At the shore, fish market, Vaikam, Kerala, India, by Charlie Grosso

 

“That’s the fish market.” Our driver points to an empty concrete lot as we drive past.

I immediately perk up.

Shooting for Wok the Dog is technically complete. After shooting markets around the world for 17 years, one would think I would never want to see another pile of dead fish or table full of fresh carcass again. The Hasselblad was left at home in my conviction.

Except the man uttered the words, f i s h   m a r k e t, and I intently wished for my Hasselblad and the super wide 40mm lens.

The next morning, I packed the Nikon and about to head out for the market when I saw the Fuji GF670 and though, well, maybe, maybe I should run a roll of film through it. I load the camera. I seal up the ziplock bag of film about to put it away only to open it again, take out another roll and put it in my pocket. Zip. Half way out of the door. Open the ziplock bag. Put another roll in my pocket.
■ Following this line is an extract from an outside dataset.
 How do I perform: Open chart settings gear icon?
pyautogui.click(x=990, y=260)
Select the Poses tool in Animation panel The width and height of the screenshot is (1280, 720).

Wok the Dog has anchored much of my travels. It gave the wanderlust a sense of purpose and refined my sense of identity. Who am I now? What is the purpose of this current stint of traveling? Who am I if I am not here to photograph the markets? I have an inkling of what the next big project will be, but it still only exist in the ethers and until it takes on concrete forms, I am an artist without a project, a woman without a country.

What do you do in-between projects?

Best guess, you show up and wait for the muse. You experiment. You play. The lesson….its a risky business to tie your identity to your work. Who are you when it is all done?!